• **GIVEN PROBLEM**:
Find every line in the rows below that contains the word "This", and copy each such line.

-- EXERCISE INPUT start --

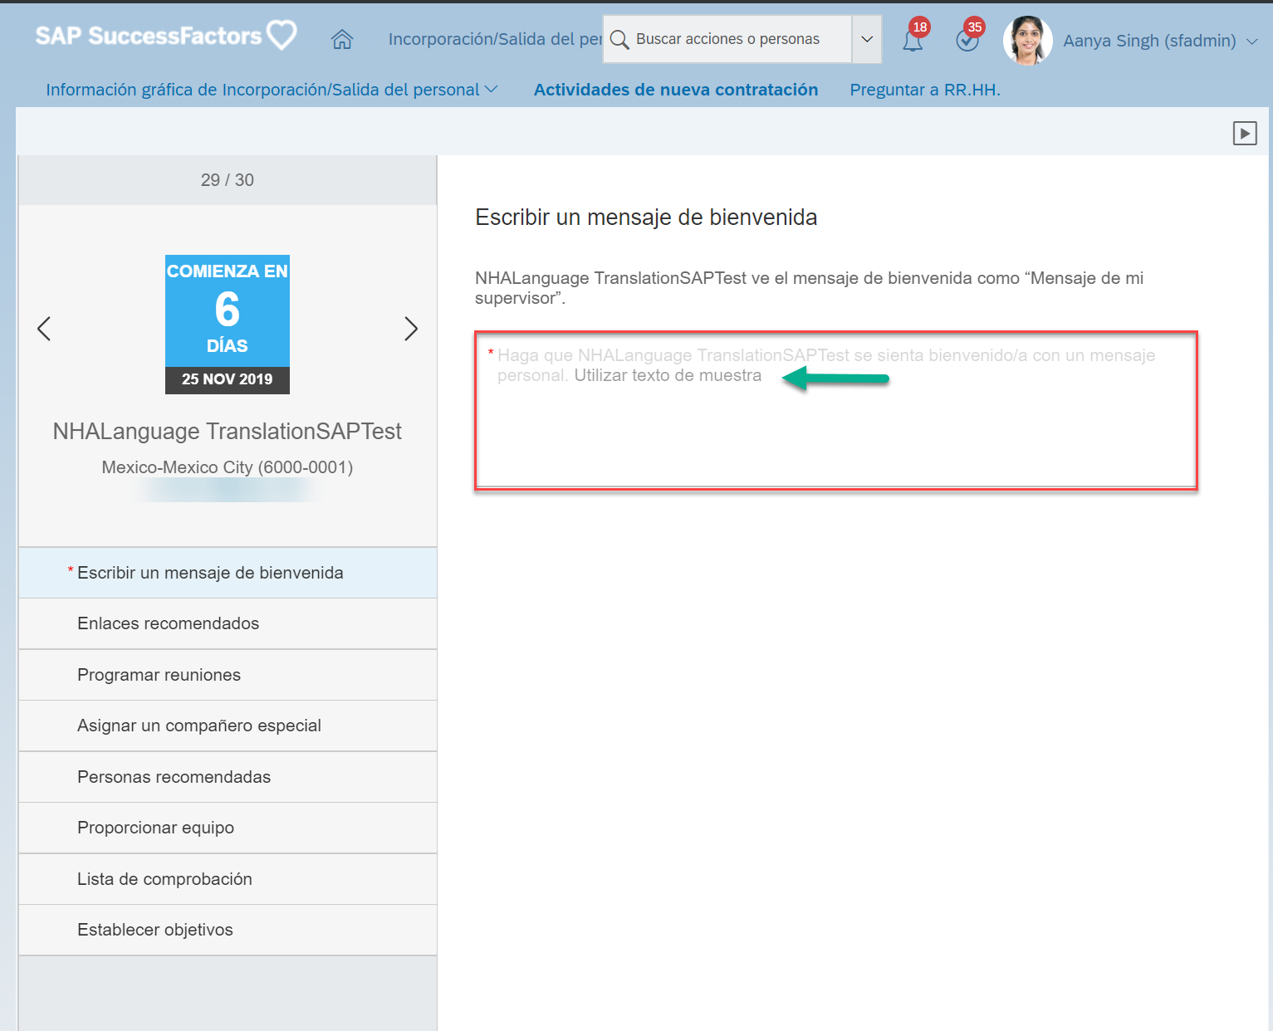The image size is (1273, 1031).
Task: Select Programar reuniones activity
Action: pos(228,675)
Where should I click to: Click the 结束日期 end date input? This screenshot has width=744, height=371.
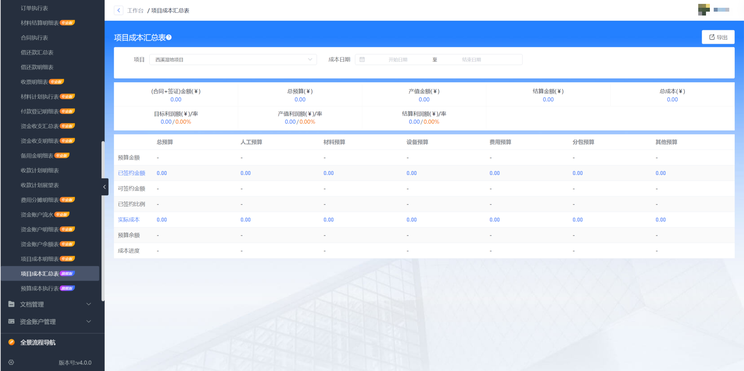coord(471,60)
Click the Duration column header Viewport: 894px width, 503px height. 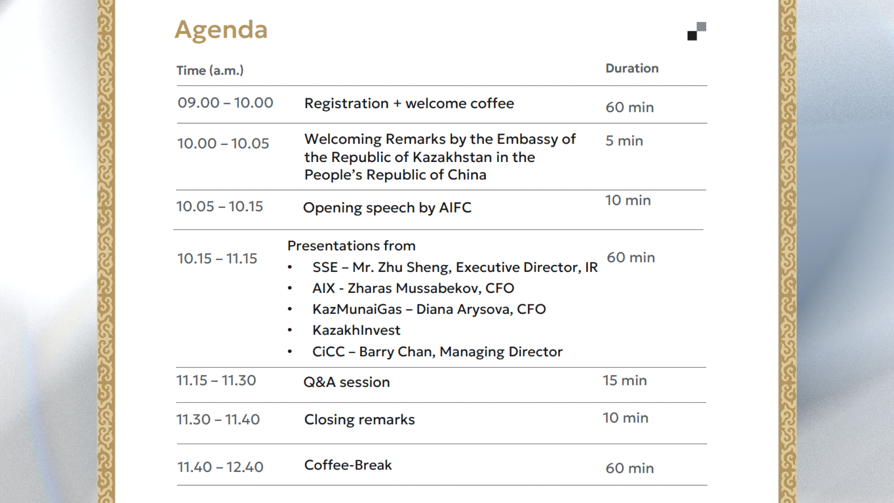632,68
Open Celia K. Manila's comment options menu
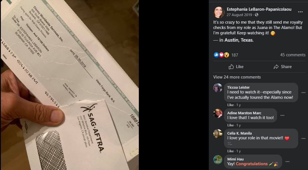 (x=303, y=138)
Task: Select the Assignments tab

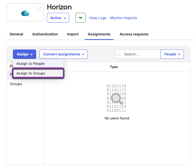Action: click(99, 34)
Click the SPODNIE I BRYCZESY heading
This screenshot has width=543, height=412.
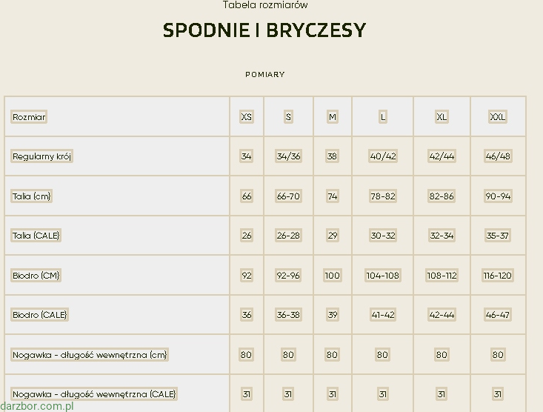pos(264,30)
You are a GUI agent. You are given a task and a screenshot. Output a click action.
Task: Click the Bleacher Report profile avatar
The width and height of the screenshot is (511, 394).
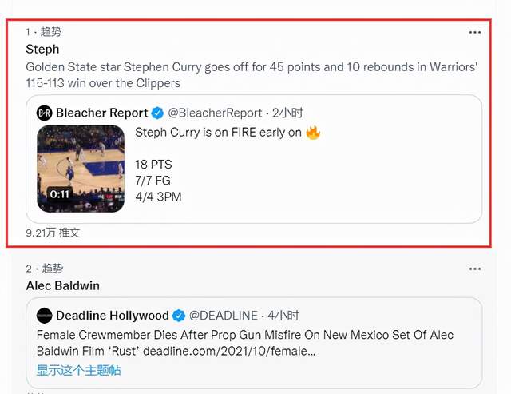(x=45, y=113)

-- EXERCISE INPUT end --

• **PROBLEM SOLUTION**:
Where should I click to: Click the 结束日期 end date input? This screenshot has width=744, height=371.
This screenshot has width=543, height=412.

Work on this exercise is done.